**Provided records:**

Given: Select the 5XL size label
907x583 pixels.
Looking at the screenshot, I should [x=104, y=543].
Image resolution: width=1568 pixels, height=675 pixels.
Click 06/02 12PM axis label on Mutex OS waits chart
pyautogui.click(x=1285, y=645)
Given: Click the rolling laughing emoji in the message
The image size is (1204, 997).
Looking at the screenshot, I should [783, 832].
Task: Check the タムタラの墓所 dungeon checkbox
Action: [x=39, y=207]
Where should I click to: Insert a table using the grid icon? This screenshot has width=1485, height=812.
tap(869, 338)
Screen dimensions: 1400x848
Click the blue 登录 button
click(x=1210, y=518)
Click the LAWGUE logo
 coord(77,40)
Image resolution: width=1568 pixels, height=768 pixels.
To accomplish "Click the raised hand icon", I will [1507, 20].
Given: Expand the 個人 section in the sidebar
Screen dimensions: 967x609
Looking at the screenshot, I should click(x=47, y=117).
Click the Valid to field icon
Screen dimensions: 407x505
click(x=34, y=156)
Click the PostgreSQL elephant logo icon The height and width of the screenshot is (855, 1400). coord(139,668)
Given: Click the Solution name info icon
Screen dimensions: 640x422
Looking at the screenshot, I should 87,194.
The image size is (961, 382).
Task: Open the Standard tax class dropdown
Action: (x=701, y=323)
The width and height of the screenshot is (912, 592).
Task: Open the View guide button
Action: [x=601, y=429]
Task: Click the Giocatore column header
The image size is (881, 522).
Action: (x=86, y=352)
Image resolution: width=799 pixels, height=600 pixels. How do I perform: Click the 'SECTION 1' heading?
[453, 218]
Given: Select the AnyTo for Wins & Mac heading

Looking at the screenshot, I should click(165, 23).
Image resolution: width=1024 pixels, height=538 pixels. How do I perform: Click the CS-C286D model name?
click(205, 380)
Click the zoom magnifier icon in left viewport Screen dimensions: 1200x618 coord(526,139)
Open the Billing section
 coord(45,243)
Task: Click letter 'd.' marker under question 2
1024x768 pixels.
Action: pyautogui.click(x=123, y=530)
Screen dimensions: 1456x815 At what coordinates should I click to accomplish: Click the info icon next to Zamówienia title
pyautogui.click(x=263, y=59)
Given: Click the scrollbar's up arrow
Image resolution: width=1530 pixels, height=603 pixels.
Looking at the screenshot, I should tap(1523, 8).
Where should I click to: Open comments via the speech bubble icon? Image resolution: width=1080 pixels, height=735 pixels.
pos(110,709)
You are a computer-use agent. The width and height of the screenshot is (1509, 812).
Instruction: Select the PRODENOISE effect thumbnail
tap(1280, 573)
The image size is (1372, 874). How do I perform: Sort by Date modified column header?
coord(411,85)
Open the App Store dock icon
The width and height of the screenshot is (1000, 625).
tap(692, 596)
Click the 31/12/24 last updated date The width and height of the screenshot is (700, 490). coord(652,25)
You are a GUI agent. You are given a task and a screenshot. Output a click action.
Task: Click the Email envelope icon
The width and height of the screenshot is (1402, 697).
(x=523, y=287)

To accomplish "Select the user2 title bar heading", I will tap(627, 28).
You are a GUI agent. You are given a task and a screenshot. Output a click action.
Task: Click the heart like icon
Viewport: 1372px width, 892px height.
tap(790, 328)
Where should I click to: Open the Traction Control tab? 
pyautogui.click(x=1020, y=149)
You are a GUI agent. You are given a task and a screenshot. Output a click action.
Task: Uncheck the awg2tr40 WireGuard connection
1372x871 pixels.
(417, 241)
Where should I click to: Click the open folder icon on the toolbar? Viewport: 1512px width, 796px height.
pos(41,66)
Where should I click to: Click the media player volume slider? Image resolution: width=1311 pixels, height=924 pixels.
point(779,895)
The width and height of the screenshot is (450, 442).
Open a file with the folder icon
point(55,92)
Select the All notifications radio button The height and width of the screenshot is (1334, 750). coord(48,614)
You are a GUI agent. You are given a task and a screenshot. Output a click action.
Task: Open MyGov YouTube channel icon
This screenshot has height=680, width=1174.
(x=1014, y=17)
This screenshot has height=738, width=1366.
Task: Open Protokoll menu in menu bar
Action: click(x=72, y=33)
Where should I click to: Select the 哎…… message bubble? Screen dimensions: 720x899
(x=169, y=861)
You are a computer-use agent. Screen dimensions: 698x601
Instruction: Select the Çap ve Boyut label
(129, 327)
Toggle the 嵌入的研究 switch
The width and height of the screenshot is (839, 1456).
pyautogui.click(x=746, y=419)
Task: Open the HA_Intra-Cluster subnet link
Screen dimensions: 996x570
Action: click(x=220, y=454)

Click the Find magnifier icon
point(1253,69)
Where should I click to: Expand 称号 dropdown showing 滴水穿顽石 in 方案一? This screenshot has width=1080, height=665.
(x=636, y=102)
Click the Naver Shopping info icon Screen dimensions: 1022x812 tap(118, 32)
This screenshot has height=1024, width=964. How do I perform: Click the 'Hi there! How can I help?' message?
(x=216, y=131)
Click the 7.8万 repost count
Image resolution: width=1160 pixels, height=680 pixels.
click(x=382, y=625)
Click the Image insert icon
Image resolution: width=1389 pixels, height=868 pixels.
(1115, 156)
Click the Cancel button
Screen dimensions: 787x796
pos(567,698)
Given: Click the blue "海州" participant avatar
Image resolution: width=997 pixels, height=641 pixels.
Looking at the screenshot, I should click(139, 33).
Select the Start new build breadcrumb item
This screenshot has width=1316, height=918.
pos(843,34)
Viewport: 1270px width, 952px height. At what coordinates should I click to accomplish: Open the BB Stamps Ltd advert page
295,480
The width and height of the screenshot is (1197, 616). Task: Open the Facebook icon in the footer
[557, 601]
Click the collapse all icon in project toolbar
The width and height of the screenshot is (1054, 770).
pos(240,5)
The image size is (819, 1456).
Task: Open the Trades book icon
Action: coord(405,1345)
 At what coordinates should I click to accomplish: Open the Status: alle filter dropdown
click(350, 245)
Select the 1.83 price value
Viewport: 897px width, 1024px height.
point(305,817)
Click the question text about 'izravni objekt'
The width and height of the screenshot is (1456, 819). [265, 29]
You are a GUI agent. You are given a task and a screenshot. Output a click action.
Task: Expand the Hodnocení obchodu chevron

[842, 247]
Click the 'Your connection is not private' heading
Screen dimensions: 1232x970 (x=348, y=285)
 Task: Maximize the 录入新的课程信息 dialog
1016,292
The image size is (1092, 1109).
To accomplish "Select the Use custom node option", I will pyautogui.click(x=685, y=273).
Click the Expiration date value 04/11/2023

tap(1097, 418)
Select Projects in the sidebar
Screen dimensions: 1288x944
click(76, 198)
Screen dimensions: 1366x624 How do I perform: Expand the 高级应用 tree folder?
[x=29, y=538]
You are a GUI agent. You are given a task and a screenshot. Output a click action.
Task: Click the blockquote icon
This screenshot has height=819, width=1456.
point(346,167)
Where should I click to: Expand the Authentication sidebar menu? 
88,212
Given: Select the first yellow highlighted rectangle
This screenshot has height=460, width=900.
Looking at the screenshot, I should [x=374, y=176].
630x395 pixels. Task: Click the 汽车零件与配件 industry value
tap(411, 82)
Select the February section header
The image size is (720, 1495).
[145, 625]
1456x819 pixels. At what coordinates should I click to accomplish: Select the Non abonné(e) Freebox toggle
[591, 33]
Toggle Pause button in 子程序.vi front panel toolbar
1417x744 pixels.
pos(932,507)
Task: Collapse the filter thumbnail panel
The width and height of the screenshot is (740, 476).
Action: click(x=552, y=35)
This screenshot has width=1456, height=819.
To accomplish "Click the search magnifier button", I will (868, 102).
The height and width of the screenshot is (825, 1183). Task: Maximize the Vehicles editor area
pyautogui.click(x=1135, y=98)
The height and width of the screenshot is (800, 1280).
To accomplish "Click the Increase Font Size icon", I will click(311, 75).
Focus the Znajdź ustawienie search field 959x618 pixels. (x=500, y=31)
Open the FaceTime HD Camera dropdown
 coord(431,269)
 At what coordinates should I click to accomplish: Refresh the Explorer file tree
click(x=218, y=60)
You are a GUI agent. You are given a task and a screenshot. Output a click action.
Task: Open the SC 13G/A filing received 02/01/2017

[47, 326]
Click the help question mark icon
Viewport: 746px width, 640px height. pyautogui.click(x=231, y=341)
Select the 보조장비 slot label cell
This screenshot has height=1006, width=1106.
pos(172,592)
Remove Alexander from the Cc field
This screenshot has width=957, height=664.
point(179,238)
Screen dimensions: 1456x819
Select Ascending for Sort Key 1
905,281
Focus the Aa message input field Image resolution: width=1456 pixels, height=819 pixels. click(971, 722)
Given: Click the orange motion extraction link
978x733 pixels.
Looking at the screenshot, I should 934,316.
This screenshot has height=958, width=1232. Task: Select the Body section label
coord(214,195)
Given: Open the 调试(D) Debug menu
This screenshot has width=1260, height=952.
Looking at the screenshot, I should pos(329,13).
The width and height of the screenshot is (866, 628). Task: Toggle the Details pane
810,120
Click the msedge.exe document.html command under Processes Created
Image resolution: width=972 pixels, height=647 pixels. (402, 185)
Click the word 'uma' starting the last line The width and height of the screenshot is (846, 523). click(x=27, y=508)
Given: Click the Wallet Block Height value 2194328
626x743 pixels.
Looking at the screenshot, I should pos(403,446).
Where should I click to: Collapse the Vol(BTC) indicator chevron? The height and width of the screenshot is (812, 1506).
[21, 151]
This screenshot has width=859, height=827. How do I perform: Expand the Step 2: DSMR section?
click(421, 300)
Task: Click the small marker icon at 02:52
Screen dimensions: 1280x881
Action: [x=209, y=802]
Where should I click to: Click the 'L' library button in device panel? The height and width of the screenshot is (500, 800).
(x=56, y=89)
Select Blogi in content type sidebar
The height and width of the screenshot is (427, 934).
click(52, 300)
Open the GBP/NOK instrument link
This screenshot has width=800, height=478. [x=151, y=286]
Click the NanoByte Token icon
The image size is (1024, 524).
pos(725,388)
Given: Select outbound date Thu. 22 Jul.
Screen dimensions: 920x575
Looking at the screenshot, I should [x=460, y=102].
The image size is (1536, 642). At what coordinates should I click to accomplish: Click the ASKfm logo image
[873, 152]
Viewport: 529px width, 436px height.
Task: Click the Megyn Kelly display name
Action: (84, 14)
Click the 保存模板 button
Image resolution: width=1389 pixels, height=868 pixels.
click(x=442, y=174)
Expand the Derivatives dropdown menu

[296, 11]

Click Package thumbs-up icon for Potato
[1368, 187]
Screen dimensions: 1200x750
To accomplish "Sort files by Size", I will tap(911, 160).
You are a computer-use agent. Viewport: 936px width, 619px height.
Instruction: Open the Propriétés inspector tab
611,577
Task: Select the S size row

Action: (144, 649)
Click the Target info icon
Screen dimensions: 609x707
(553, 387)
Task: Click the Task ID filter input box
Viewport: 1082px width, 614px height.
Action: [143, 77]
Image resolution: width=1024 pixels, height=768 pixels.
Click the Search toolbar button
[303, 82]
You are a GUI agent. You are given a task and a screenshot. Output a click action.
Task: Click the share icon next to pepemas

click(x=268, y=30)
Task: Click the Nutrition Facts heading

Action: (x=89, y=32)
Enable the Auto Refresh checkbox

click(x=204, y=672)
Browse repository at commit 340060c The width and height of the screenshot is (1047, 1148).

**Exercise task:** Please echo the entries above exactly as they appear, from the line containing "Where should I click to: Insert" through the line containing "will [1507, 20].", with both of those lines included.

**Response:**
Where should I click to: Insert a table using the grid icon? This screenshot has width=1485, height=812.
tap(869, 338)
Screen dimensions: 1400x848
Click the blue 登录 button
click(x=1210, y=518)
Click the LAWGUE logo
 coord(77,40)
Image resolution: width=1568 pixels, height=768 pixels.
To accomplish "Click the raised hand icon", I will [1507, 20].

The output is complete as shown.